- What is needed
Exactly as they appear below, repeat the lines from the one with "Given: Open the volume" through the one with "Given: Bookmark the", and no others.

- Provided data

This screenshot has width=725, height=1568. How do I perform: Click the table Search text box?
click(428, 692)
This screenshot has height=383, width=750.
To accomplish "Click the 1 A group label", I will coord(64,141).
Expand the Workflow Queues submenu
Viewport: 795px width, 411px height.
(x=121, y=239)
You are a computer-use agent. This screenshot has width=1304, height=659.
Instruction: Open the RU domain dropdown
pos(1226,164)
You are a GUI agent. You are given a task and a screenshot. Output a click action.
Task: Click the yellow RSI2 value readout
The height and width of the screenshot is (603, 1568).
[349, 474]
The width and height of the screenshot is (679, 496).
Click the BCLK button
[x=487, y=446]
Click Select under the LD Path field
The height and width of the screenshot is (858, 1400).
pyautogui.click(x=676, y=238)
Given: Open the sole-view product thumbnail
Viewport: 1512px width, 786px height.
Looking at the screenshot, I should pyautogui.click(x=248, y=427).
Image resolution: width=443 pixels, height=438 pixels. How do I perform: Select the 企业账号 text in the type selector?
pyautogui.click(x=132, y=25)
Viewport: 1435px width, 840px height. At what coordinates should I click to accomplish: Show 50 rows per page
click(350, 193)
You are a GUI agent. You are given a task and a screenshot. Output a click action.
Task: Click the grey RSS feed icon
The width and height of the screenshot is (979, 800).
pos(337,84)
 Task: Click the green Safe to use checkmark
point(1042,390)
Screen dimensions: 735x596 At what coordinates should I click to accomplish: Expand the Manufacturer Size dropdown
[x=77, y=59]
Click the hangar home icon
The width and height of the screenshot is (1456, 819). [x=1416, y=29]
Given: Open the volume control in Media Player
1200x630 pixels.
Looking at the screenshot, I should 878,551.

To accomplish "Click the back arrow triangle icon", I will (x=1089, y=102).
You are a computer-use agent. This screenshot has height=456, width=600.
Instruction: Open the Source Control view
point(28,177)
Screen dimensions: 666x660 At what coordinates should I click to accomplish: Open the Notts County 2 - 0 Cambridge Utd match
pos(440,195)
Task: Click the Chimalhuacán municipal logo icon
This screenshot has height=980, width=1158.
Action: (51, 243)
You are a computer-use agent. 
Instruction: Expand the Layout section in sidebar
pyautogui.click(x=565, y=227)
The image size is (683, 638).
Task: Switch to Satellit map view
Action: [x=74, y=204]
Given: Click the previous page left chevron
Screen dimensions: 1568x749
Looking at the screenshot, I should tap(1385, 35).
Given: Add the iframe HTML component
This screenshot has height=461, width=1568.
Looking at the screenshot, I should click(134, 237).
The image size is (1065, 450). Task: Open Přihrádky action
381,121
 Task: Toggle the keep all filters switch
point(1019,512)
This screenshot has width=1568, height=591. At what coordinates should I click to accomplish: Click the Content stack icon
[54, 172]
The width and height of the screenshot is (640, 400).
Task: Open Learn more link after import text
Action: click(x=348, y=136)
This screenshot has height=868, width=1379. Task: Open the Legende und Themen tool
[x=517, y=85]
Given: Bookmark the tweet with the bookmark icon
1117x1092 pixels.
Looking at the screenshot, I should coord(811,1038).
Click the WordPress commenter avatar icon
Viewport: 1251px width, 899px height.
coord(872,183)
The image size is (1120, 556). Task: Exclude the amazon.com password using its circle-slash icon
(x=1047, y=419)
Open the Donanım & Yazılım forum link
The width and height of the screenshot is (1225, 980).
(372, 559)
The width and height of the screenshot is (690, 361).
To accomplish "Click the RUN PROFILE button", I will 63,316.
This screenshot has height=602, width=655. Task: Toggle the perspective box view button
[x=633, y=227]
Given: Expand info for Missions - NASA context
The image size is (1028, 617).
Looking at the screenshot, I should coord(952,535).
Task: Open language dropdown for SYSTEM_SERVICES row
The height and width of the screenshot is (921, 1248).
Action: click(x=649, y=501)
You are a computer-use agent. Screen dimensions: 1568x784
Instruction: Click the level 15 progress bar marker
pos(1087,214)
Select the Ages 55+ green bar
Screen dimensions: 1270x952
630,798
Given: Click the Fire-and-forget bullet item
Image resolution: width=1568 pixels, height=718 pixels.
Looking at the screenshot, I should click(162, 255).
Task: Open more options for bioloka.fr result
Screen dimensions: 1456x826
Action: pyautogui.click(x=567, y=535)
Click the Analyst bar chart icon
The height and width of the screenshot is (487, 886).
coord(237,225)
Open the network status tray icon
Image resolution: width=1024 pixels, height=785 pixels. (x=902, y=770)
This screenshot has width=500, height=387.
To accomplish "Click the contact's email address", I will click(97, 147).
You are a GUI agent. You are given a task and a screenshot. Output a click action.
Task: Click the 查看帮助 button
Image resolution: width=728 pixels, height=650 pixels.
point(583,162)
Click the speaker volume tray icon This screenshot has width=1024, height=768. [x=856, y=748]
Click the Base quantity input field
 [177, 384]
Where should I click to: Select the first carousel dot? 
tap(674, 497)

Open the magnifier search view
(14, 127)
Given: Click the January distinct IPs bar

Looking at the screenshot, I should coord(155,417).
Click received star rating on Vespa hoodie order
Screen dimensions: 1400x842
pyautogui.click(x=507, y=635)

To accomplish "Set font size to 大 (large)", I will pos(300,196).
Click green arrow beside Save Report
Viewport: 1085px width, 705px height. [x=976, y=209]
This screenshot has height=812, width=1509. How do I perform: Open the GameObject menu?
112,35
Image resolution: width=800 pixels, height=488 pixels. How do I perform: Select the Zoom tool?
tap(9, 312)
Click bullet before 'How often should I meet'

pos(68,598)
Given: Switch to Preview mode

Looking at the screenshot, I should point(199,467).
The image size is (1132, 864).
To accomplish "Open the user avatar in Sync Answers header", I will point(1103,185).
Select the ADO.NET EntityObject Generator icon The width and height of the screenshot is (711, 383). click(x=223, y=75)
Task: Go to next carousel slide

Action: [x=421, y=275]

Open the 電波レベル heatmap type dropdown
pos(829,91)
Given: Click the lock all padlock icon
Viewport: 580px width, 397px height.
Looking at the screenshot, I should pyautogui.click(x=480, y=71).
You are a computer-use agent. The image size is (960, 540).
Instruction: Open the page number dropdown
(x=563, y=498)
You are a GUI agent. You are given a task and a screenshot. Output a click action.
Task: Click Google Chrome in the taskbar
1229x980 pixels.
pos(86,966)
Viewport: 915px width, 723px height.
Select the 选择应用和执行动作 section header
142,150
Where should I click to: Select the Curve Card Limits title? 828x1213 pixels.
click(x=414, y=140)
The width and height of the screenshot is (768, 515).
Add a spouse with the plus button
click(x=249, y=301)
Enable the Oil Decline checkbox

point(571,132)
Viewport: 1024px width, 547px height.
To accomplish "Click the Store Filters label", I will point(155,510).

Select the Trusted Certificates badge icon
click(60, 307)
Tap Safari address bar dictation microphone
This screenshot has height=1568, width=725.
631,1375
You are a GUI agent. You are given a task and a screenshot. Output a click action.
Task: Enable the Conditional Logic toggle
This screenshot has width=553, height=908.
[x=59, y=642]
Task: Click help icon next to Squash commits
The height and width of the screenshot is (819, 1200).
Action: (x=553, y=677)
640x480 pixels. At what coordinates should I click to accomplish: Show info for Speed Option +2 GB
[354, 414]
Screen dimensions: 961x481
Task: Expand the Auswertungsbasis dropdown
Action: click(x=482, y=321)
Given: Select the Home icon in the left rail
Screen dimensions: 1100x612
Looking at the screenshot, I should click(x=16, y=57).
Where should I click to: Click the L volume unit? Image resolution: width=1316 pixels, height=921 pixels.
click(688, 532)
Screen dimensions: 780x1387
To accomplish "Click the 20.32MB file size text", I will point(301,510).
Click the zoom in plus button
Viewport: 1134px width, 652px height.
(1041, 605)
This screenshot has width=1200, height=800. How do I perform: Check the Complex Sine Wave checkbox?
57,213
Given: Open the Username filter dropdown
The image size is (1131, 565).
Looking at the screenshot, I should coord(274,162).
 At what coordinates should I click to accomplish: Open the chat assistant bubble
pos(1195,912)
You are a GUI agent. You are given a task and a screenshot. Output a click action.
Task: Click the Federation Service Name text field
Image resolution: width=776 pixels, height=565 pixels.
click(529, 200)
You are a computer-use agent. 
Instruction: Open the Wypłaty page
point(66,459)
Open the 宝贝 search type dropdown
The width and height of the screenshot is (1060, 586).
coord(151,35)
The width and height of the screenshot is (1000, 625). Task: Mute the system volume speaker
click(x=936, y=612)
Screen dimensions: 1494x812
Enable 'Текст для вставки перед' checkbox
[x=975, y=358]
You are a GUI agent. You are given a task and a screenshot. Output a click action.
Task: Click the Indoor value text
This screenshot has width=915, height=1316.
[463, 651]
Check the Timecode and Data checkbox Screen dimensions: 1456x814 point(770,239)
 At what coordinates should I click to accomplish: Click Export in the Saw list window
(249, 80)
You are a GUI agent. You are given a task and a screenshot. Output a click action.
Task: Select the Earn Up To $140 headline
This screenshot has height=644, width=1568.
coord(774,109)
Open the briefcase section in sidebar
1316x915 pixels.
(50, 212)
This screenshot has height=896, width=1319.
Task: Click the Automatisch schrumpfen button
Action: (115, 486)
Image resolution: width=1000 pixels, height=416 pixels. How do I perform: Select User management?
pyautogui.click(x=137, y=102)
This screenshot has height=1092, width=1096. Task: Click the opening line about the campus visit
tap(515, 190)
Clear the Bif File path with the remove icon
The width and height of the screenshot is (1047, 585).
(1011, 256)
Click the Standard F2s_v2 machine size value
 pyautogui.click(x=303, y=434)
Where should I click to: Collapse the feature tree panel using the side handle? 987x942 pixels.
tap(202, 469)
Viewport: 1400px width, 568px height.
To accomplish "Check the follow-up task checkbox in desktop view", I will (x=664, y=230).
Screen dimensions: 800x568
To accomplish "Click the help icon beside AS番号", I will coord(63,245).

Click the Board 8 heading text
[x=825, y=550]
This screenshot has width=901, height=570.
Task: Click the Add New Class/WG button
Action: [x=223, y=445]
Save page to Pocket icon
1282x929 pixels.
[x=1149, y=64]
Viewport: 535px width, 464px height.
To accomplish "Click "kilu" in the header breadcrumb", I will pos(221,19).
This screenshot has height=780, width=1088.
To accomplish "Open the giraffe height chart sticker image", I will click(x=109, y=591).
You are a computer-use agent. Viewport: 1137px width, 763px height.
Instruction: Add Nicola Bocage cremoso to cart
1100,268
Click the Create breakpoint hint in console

- Your solution
Given: Open the volume control in Media Player
1200x630 pixels.
Looking at the screenshot, I should 878,551.

To accomplish "Click the back arrow triangle icon", I will (x=1089, y=102).
You are a computer-use agent. This screenshot has height=456, width=600.
Instruction: Open the Source Control view
point(28,177)
Screen dimensions: 666x660 At what coordinates should I click to accomplish: Open the Notts County 2 - 0 Cambridge Utd match
pos(440,195)
Task: Click the Chimalhuacán municipal logo icon
This screenshot has height=980, width=1158.
Action: (51, 243)
You are a computer-use agent. 
Instruction: Expand the Layout section in sidebar
pyautogui.click(x=565, y=227)
The image size is (683, 638).
Task: Switch to Satellit map view
Action: [x=74, y=204]
Given: Click the previous page left chevron
Screen dimensions: 1568x749
Looking at the screenshot, I should tap(1385, 35).
Given: Add the iframe HTML component
This screenshot has height=461, width=1568.
Looking at the screenshot, I should click(134, 237).
The image size is (1065, 450). Task: Open Přihrádky action
381,121
 Task: Toggle the keep all filters switch
point(1019,512)
This screenshot has width=1568, height=591. At what coordinates should I click to accomplish: Click the Content stack icon
[54, 172]
The width and height of the screenshot is (640, 400).
Task: Open Learn more link after import text
Action: click(x=348, y=136)
This screenshot has height=868, width=1379. Task: Open the Legende und Themen tool
[x=517, y=85]
Given: Bookmark the tweet with the bookmark icon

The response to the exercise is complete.